§ YOUR OBJECTIVE
Pick out every row that contains the word "coordinates" and copy each one in full.

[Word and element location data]
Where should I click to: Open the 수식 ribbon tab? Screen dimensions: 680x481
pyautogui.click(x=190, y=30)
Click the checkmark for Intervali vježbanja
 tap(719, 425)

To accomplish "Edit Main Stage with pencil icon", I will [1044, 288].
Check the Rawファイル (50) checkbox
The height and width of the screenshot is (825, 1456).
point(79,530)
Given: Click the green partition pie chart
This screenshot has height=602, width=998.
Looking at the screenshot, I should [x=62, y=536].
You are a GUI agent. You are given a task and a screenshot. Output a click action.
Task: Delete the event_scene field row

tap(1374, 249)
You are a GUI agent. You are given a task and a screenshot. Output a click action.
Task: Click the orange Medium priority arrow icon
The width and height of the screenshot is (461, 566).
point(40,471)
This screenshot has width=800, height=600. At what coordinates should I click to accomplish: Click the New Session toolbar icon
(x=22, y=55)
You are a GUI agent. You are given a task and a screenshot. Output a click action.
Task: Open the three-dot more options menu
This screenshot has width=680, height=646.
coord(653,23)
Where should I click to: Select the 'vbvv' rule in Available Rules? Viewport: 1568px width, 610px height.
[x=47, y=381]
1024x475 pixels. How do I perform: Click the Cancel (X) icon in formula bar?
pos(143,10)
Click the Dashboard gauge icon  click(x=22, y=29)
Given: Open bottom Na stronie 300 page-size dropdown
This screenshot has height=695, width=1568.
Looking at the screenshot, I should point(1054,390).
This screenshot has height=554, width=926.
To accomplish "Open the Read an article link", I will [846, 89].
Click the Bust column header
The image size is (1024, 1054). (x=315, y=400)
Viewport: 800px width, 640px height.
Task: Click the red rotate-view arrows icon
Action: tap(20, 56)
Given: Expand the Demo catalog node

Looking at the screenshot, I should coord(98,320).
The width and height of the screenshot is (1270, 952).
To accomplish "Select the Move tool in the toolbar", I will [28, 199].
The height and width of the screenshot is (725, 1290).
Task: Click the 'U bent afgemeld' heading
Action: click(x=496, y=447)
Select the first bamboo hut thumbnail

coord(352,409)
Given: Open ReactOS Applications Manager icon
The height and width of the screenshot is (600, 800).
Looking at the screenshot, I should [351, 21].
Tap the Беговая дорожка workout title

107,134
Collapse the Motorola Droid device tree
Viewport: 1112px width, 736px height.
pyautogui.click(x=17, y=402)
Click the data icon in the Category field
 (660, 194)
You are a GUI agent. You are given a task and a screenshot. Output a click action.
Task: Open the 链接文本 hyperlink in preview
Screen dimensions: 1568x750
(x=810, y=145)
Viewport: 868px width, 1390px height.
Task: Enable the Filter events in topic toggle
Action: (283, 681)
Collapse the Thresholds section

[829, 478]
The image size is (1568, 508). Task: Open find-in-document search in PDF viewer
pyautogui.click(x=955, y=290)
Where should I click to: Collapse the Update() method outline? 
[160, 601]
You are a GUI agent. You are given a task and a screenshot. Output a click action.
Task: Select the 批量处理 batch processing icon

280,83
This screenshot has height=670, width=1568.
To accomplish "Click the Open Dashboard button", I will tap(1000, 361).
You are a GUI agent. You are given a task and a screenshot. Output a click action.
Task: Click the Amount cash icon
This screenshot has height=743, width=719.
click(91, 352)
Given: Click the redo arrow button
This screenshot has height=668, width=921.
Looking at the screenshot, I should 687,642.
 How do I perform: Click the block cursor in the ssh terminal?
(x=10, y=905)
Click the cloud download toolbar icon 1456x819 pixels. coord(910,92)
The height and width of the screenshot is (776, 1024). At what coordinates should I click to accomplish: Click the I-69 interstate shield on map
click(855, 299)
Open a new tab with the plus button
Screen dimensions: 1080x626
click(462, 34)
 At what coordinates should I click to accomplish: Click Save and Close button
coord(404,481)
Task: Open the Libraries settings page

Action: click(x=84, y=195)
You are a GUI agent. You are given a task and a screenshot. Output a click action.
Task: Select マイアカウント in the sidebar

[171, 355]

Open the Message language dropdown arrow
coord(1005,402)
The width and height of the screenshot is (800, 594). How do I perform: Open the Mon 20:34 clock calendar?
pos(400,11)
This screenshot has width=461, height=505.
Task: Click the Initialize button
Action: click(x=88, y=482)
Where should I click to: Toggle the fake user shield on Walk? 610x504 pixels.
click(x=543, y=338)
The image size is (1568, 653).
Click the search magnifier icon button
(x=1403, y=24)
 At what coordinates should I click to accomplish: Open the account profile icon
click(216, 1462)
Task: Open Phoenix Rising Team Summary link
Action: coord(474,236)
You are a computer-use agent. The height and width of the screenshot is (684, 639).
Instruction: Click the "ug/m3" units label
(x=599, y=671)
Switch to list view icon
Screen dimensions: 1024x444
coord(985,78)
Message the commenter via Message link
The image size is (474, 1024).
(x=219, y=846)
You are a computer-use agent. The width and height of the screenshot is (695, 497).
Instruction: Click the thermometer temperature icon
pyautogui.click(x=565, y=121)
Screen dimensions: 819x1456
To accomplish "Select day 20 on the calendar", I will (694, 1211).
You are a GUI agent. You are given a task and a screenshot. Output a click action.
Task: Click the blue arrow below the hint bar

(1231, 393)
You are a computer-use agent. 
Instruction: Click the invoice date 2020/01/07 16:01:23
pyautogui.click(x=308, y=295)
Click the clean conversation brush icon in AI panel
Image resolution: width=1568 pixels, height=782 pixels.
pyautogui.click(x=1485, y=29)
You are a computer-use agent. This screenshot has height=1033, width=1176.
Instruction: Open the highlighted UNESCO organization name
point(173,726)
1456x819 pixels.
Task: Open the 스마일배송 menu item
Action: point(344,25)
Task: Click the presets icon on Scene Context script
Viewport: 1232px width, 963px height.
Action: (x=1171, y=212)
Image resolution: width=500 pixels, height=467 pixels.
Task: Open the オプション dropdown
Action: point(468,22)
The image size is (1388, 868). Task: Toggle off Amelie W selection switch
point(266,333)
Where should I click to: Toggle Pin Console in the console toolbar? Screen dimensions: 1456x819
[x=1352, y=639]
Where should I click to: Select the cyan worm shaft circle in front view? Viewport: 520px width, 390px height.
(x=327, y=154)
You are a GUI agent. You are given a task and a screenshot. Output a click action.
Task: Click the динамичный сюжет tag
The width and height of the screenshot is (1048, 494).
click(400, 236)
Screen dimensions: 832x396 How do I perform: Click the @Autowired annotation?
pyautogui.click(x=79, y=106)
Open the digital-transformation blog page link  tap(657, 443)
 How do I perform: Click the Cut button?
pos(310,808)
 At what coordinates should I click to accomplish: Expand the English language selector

§ TASK ANSWER
This screenshot has width=800, height=600. At what coordinates should I click to accomplish: Click the New Session toolbar icon
The height and width of the screenshot is (776, 1024). At what coordinates should I click to accomplish: Click the I-69 interstate shield on map
 At what coordinates should I click to accomplish: Click Save and Close button
 At what coordinates should I click to accomplish: Open the account profile icon
 At what coordinates should I click to accomplish: Expand the English language selector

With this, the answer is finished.